Top of Recorded information

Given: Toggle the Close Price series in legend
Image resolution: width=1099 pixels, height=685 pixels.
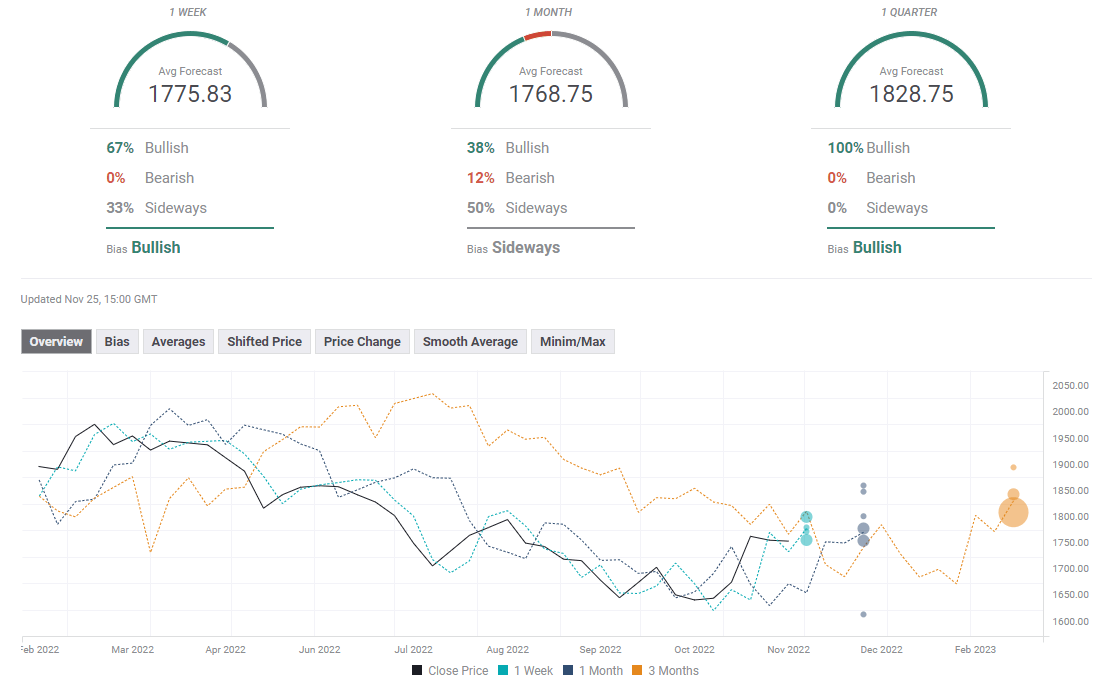Looking at the screenshot, I should (450, 671).
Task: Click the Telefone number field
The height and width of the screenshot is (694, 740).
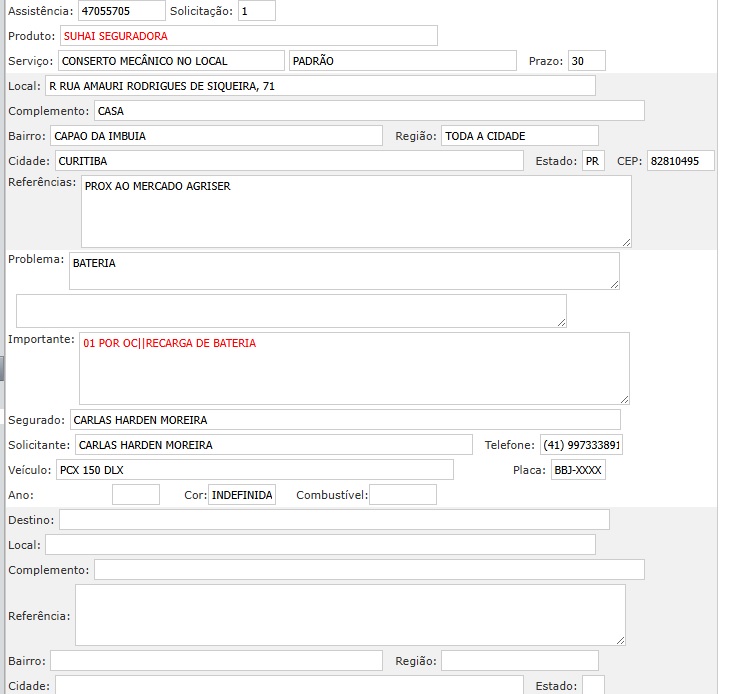Action: (x=580, y=445)
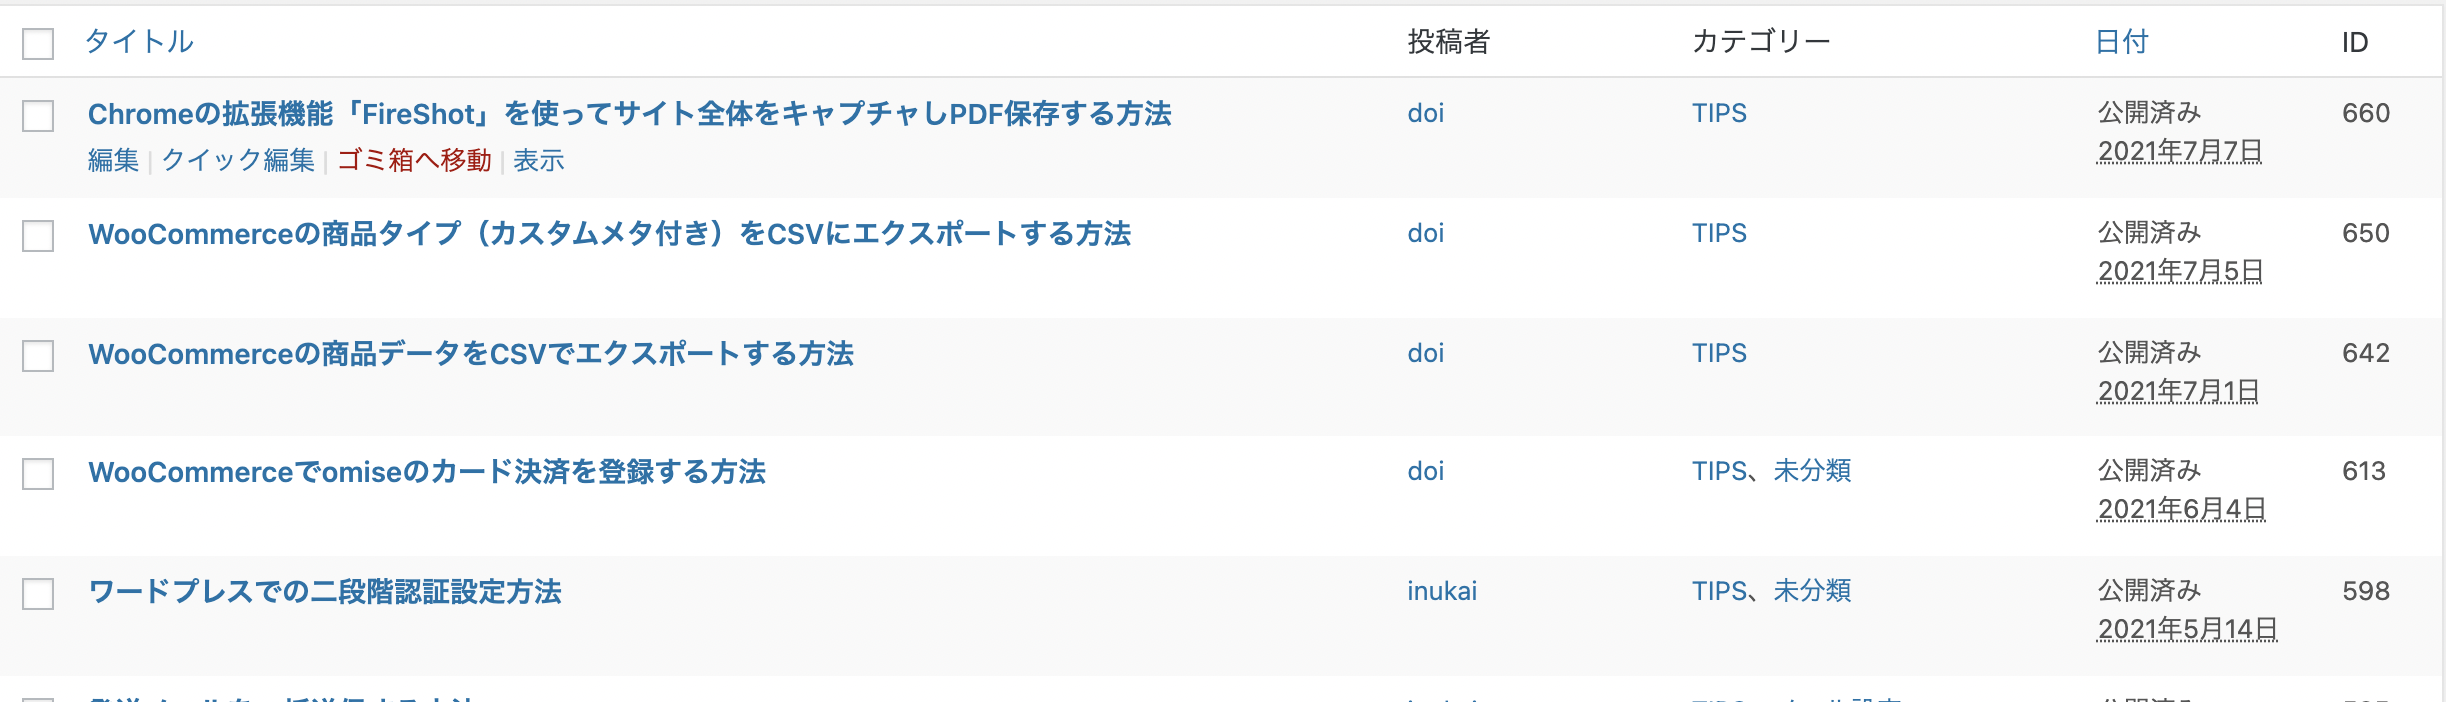This screenshot has width=2446, height=702.
Task: Tick checkbox for WooCommerce商品データ post
Action: (38, 356)
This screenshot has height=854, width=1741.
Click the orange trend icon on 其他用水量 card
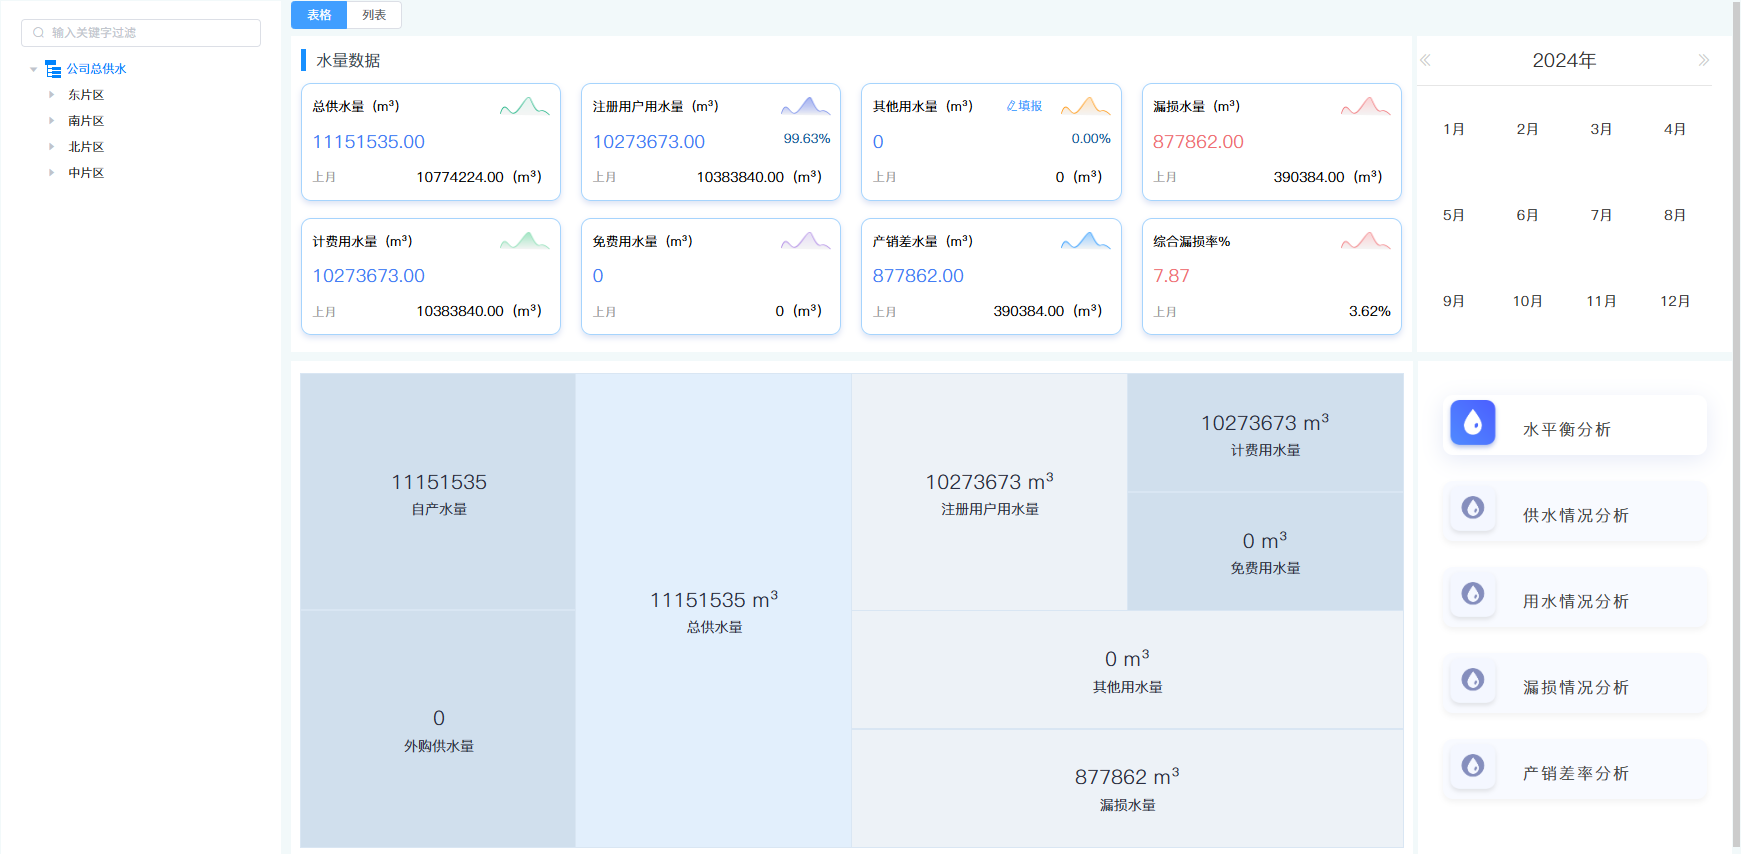(1085, 106)
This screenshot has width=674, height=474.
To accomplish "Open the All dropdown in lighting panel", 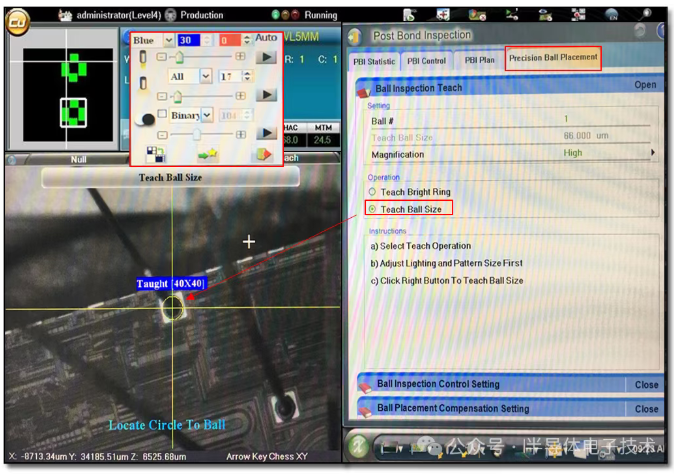I will pyautogui.click(x=205, y=77).
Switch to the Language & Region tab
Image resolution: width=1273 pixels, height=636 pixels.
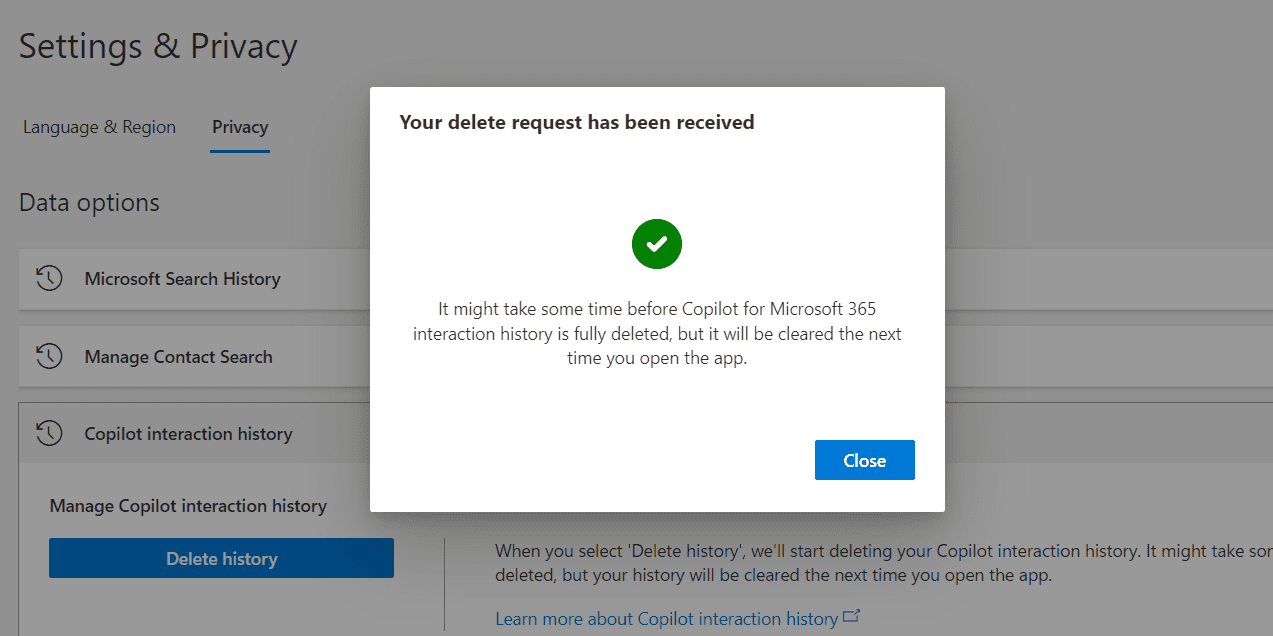[x=99, y=127]
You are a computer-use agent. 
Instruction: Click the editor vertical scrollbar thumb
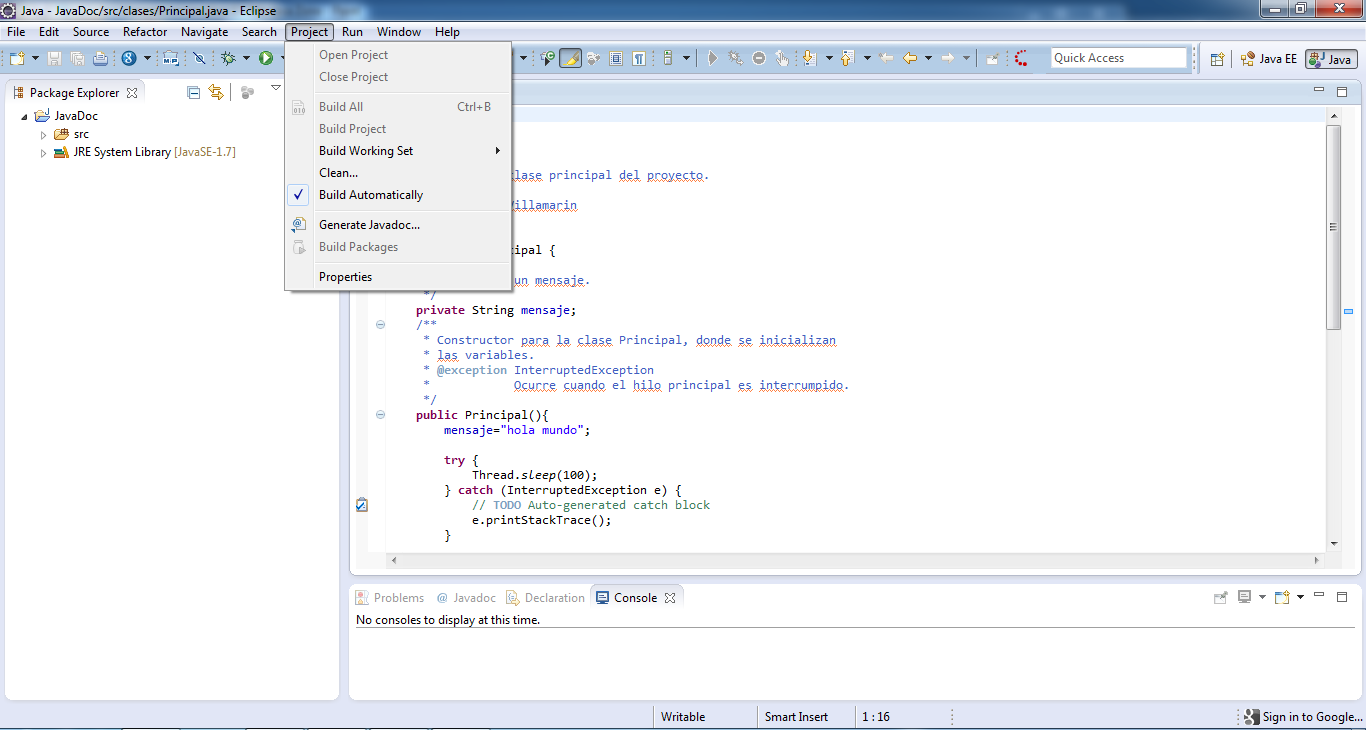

Bottom of Recorded information

== What is being asked ==
Start at the line that contains "Switch to the Language & Region tab" and retype every line through the end of the entries above, both ends included. Exclude all pictures.

== Output below ==
Switch to the Language & Region tab
Image resolution: width=1273 pixels, height=636 pixels.
[x=99, y=127]
You are a computer-use agent. 
Instruction: Click the editor vertical scrollbar thumb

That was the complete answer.